Lodi News-Sentinel

McCain’s ‘iron will’ saluted as casket arrives at Capitol

- By John T. Bennett

WASHINGTON — The skies outside the Capitol opened up Friday morning as a military honor guard carried the flag-draped casket of Sen. John McCain up the stairs of the Capitol before bright sunshine later emerged. Inside, Vice President Mike Pence and congressio­nal leaders feted a man who was a walking force of nature.

Senate Majority Leader Mitch McConnell called the Arizona Republican’s death a “great loss” for the country but told a packed Capitol Rotunda they were gathered to “celebrate a great life” that featured “six decades of devotion to the American idea and the cause of human freedom.”

“We marvel at the man who lies before us,” McConnell said, his words echoing under the Capitol Dome. “The cocky, handsome naval aviator who barely scraped through school then fought for freedom in the skies.”

McConnell, who sometimes was frustrated by McCain’s signature “maverick” instincts that led him to buck his party leaders, described the late senator as a “generation­al leader in the United States Senate, where our nation airs our great debates.”

Speaker Paul D. Ryan said McCain, who was shot down during the Vietnam War and tortured to the extent that he never fully recovered from his injuries, “deserves to be remembered how he wished to be remembered.”

He described the senator this way: “A patriot who served his country. A man of the Senate but also a man of the House. A Navy man. A family man. A man who made an enormous difference in the lives of countless people. A man of conviction. A man of state.”

Ryan noted the stillness and quietness inside the Capitol Rotunda, saying that on any given day Congress was in session, McCain likely would have gone “bounding” through to the awestruck gazes of tourists. Ryan saluted McCain’s “sense of purpose” and painted him as being fueled, in part, by the “common humanity that burns in each of our hearts.”
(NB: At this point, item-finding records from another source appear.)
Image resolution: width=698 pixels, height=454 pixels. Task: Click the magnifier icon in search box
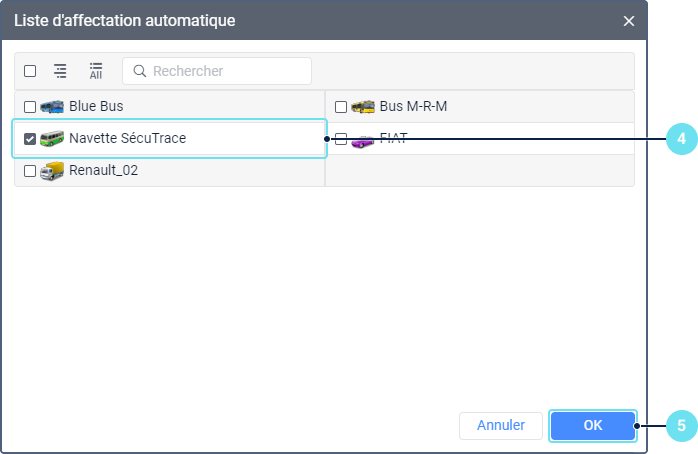[x=140, y=71]
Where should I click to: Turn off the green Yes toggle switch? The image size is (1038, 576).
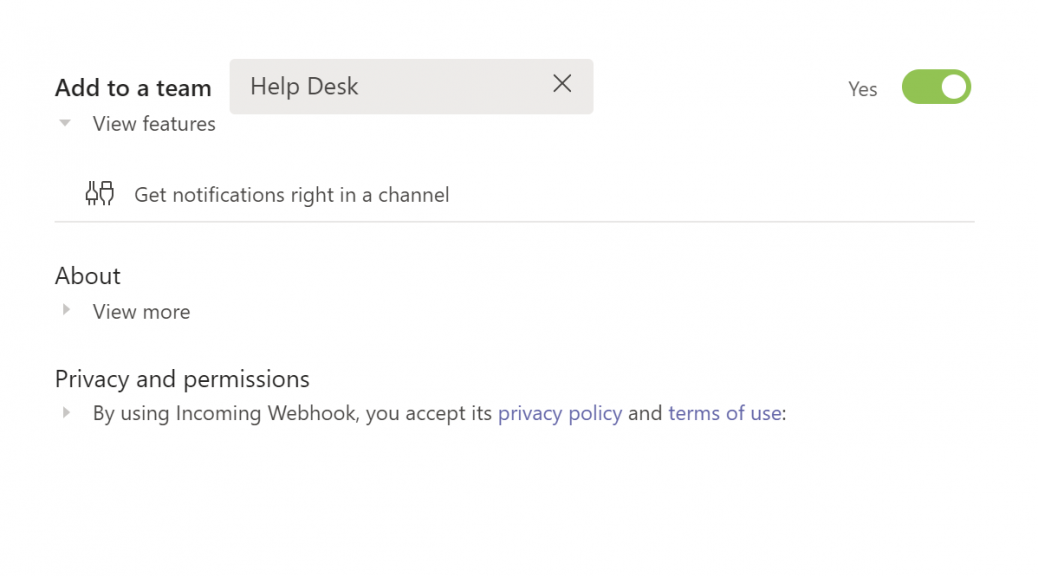tap(936, 87)
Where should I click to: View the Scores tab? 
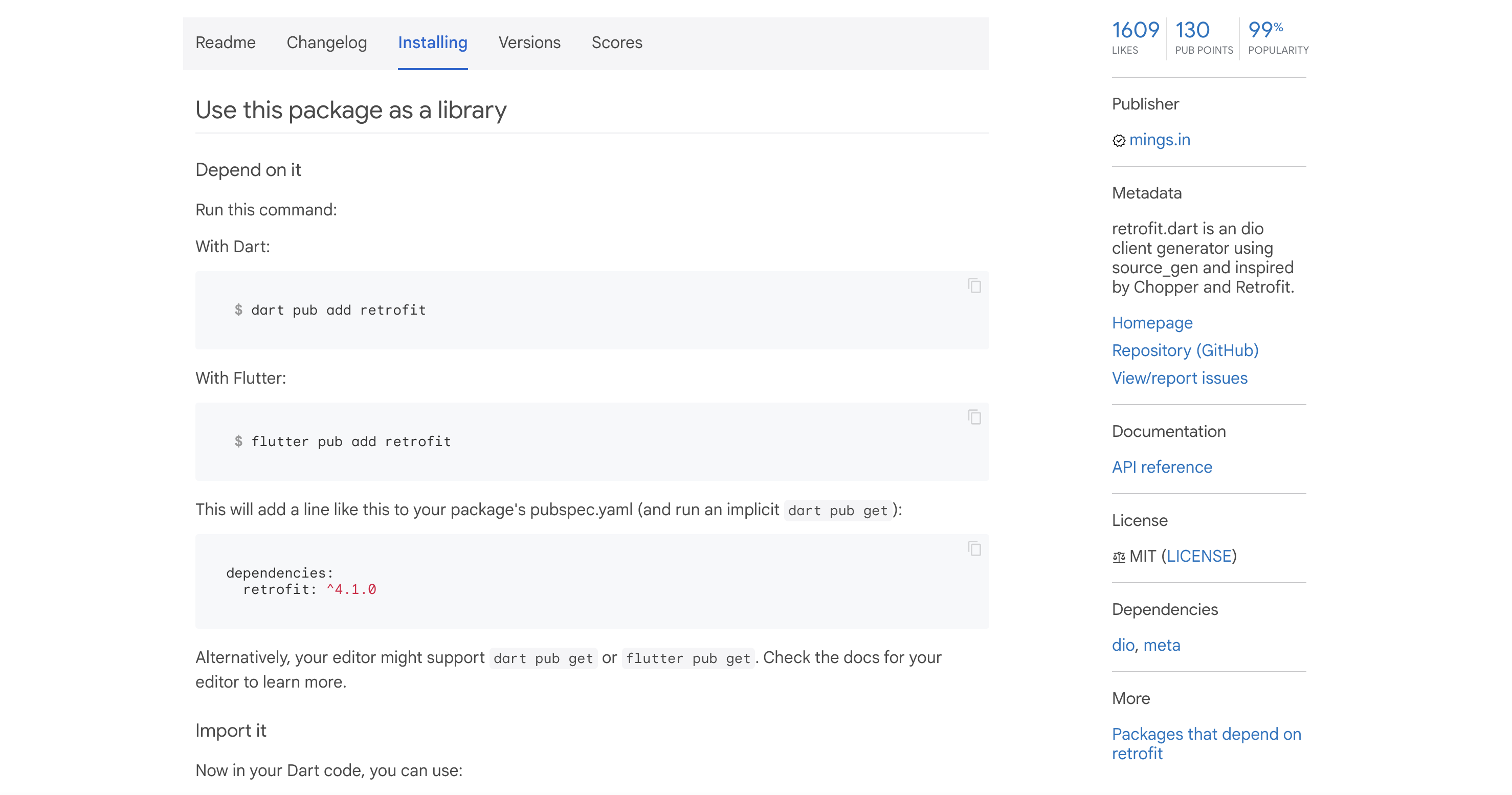pos(616,43)
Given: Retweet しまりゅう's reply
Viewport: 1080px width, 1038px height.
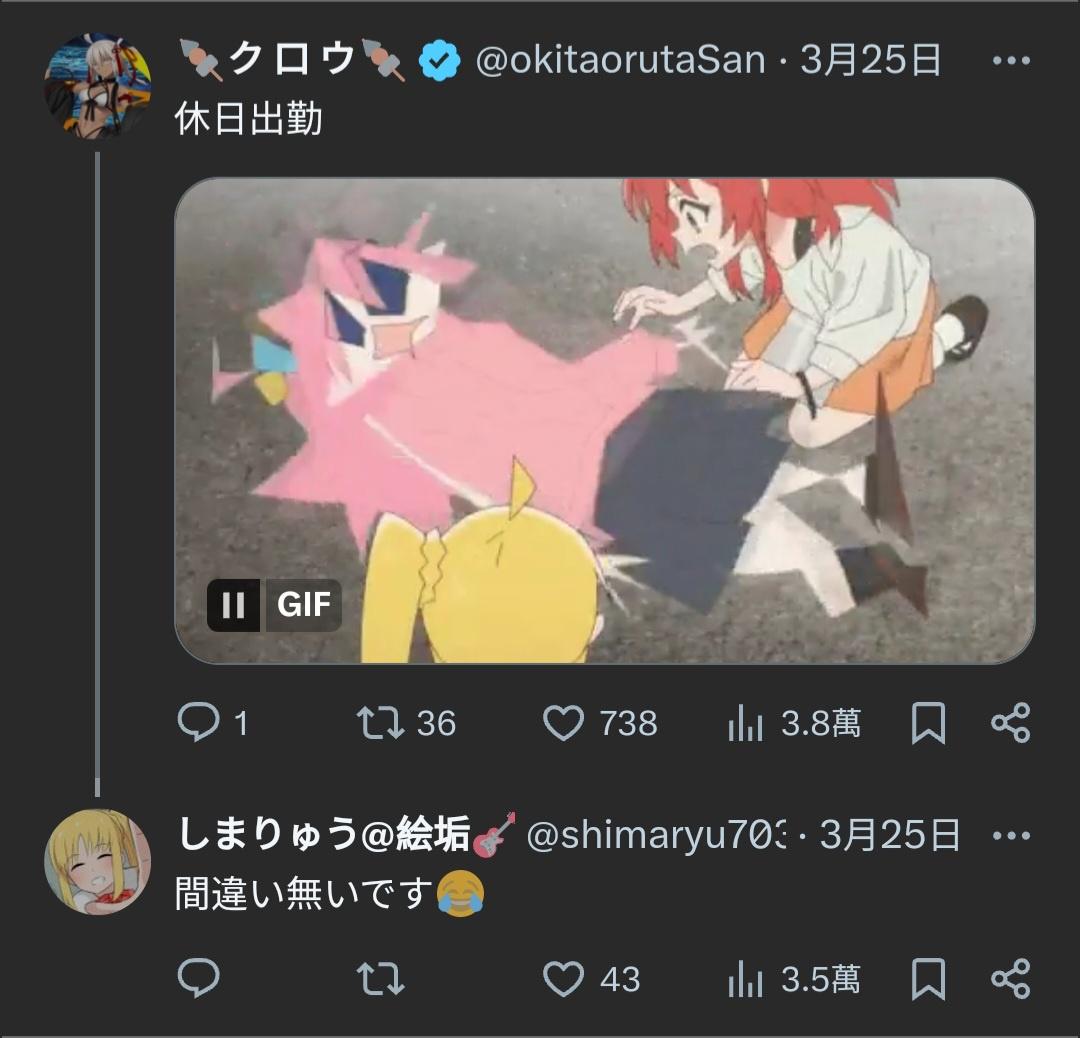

The ceremony was somber but featured light moments, such as when McConnell, Ryan and Pence each noted being on the receiving end of a signature McCain scolding or “debate.” The soon-to-retire speaker recalled one of the first instances he caught McCain’s ire, saying he remembers thinking, “He really does talk like a sailor.”

But, as he and other speakers noted, the late lawmaker and former Navy pilot “never feigned disagreeme­nts — he didn’t feign anything — he just relished the fight.”

President Donald Trump’s relationsh­ip with McCain often was testy, and the commander in chief was asked by the family to stay away from the Capitol service and all the other remembranc­es this week.

But Pence said “the president asked me to be here on behalf of a grateful nation to pay a debt of honor and respect to a man who served our country throughout his life in uniform and in public office.”

Of the Senate Armed Services Committee chairman, Pence said “Americans marveled at the iron will of John McCain” because “captivity did not diminish John’s sense of calling or his commitment to mission.”

Ryan quoted Ernest Hemingway, one of McCain’s favorite authors, saying that, like one of the writer’s characters: “No one was stronger at the broken places than John McCain. The broken places were his ballast.”

After the senator’s family said their goodbyes, friends and members of Congress shuffled past the flag-covered casket.

Among them was Sen. Lindsey Graham, R-S.C., one of McCain closest friends — both inside the Capitol and out.

He said something in the direction of the casket and patted it several times before taking his leave. It was reminiscen­t of myriad times he had approached McCain in the hallways of Capitol Hill, said something into his elder friend’s ear with a few pats on the back, before they darted into an elevator or down a corridor to finish their conversati­on away from reporters’ prying ears.

This time, however, Graham walked away alone.